* Reading passage *
Thursday, November 26, 2009

Another day in Paradise (or so the advertisement goes)

Good morning everyone from the Canyon Ranch,

It is... wait... can it be? 4.30 am and I am wide awake. The wind is howling over the roof and I sneak out of the bedroom into our living quarters. The TV is still on, playing black and white movies, with Dean Martin singing away of love and passion... Ahhh... L-o-v-e... What would we do without it?
I am thinking of my Love sleeping tightly next door and I wonder if I should creep back for some 4-Letter (or 3 letter, as you wish) magic? Good idea, but first a trip to the 'all knowing and seeing' truth device in the bathroom to check my 'day after face'.

Oh goooosh...
DISASTER!
Lights off!
Ok, one more try...Maybe... please maybe...
Lights on!
GOSHHHHHHH..... NO!!!! WHY???
It is not a pretty sight, that's for sure. And the lighting is not helping, but instead enhancing every small- better to say big- problem on my face.

* What you will do *
a) Based on the blog post, are these statements correct: (i) the writer is wide awake at 4.30 am, (ii) the TV has been switched off, (iii) Dean Martin is singing in the movies playing on the TV? Answer yes or no for each, quoting the words from the blog post that decide it.
b) Reproduce the entries word for word, from the line containing "You are a computer-use agent. This" through the end of the entries.

* Entries *

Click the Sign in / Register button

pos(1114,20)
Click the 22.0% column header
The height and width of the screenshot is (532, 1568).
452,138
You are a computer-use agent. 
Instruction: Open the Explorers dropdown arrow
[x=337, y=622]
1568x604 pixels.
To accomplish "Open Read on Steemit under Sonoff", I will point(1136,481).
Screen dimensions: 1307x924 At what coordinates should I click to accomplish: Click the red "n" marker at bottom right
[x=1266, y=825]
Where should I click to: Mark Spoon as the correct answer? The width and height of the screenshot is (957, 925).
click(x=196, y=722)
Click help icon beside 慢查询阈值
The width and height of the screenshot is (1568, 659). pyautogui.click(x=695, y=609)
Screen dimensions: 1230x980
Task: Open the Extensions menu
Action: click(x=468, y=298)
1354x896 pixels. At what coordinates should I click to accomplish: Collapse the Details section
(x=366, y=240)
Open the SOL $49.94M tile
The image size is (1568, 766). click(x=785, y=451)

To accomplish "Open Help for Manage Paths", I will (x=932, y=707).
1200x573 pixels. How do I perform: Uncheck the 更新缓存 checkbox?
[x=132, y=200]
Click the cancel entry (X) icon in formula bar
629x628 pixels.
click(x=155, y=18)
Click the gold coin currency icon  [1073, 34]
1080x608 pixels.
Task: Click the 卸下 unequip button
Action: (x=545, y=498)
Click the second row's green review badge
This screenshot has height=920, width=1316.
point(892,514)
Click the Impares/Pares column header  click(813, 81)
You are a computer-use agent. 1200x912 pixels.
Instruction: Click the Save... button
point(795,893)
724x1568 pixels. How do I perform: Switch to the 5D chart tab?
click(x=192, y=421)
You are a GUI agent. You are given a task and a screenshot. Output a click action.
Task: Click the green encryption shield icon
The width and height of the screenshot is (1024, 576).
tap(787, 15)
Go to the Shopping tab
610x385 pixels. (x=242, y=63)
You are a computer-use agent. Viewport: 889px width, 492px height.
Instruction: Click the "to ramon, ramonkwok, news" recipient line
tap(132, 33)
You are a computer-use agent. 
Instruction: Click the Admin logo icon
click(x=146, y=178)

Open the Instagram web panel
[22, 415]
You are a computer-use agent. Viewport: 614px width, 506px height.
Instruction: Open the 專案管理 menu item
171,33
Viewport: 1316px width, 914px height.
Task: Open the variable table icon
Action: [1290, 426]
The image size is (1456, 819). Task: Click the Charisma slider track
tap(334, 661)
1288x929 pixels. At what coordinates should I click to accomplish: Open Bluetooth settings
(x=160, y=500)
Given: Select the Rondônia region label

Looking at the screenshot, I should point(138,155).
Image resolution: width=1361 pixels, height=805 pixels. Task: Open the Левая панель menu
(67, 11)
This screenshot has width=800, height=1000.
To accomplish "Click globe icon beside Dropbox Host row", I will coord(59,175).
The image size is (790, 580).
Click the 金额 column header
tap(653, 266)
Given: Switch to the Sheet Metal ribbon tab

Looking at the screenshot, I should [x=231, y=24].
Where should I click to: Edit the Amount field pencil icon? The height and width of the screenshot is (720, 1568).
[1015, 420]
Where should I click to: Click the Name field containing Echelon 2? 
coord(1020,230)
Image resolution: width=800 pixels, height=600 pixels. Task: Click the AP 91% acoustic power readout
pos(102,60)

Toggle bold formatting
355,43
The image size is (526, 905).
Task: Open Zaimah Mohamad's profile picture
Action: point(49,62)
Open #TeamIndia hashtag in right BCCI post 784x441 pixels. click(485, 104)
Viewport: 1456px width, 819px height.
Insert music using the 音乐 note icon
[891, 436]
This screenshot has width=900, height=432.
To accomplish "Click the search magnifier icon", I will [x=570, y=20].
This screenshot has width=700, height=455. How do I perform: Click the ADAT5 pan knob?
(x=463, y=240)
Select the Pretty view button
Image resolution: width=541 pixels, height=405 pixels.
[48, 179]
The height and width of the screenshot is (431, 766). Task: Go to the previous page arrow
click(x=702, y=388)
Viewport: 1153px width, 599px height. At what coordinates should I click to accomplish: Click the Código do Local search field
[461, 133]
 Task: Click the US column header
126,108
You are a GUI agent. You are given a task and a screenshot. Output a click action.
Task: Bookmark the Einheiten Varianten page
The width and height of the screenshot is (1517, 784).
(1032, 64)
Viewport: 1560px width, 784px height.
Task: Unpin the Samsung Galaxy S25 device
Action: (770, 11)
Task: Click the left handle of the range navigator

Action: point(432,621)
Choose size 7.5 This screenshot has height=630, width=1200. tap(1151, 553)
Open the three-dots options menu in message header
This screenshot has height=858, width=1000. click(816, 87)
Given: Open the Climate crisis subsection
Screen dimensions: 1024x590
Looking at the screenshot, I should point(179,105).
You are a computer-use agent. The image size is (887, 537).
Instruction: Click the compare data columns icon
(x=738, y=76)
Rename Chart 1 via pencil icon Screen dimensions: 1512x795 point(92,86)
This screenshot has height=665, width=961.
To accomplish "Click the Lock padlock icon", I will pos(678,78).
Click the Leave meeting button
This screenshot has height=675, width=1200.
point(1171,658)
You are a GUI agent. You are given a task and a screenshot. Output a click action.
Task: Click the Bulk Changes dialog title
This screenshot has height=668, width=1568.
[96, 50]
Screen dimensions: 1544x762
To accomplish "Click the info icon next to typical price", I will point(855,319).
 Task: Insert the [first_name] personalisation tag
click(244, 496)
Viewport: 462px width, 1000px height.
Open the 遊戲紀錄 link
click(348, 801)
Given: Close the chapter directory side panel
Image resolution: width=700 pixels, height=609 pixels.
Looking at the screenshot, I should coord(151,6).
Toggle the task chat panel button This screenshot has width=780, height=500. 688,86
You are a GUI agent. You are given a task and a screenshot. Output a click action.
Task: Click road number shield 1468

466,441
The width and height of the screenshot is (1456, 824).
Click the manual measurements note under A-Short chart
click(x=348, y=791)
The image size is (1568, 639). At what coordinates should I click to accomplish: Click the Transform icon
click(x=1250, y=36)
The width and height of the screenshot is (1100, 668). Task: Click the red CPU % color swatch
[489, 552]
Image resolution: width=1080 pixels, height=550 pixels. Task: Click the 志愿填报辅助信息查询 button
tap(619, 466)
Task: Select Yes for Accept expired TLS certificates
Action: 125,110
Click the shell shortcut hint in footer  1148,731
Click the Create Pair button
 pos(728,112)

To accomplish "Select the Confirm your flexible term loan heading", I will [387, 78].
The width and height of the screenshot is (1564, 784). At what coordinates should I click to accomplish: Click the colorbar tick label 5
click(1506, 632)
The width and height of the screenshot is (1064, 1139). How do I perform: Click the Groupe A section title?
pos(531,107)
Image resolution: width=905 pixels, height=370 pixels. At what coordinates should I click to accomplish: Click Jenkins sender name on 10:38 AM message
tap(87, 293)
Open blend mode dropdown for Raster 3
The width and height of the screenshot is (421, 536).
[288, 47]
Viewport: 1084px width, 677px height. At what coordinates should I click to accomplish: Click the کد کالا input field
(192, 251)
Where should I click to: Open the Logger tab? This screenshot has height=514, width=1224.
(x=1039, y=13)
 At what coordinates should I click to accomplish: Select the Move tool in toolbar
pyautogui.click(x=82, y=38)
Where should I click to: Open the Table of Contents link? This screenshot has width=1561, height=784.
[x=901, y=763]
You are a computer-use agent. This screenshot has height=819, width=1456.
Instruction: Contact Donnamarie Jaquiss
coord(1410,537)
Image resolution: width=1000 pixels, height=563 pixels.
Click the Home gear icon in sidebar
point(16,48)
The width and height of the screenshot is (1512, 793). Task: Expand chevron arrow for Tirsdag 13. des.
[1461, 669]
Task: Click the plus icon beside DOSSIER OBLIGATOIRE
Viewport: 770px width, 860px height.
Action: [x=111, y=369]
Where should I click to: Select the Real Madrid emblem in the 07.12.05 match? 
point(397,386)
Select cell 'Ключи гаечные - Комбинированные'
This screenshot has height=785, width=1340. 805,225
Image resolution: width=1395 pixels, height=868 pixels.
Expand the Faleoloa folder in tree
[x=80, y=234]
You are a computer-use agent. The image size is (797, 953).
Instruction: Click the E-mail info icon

* Solutions by task *
a)
(i) Yes: "4.30 am and I am wide awake."
(ii) No: "The TV is still on, playing black and white movies"
(iii) Yes: "with Dean Martin singing away of love and passion"

b)
You are a computer-use agent. This screenshot has height=819, width=1456.
Instruction: Contact Donnamarie Jaquiss
coord(1410,537)
Image resolution: width=1000 pixels, height=563 pixels.
Click the Home gear icon in sidebar
point(16,48)
The width and height of the screenshot is (1512, 793). Task: Expand chevron arrow for Tirsdag 13. des.
[1461, 669]
Task: Click the plus icon beside DOSSIER OBLIGATOIRE
Viewport: 770px width, 860px height.
Action: [x=111, y=369]
Where should I click to: Select the Real Madrid emblem in the 07.12.05 match? 
point(397,386)
Select cell 'Ключи гаечные - Комбинированные'
This screenshot has height=785, width=1340. 805,225
Image resolution: width=1395 pixels, height=868 pixels.
Expand the Faleoloa folder in tree
[x=80, y=234]
You are a computer-use agent. The image size is (797, 953).
Instruction: Click the E-mail info icon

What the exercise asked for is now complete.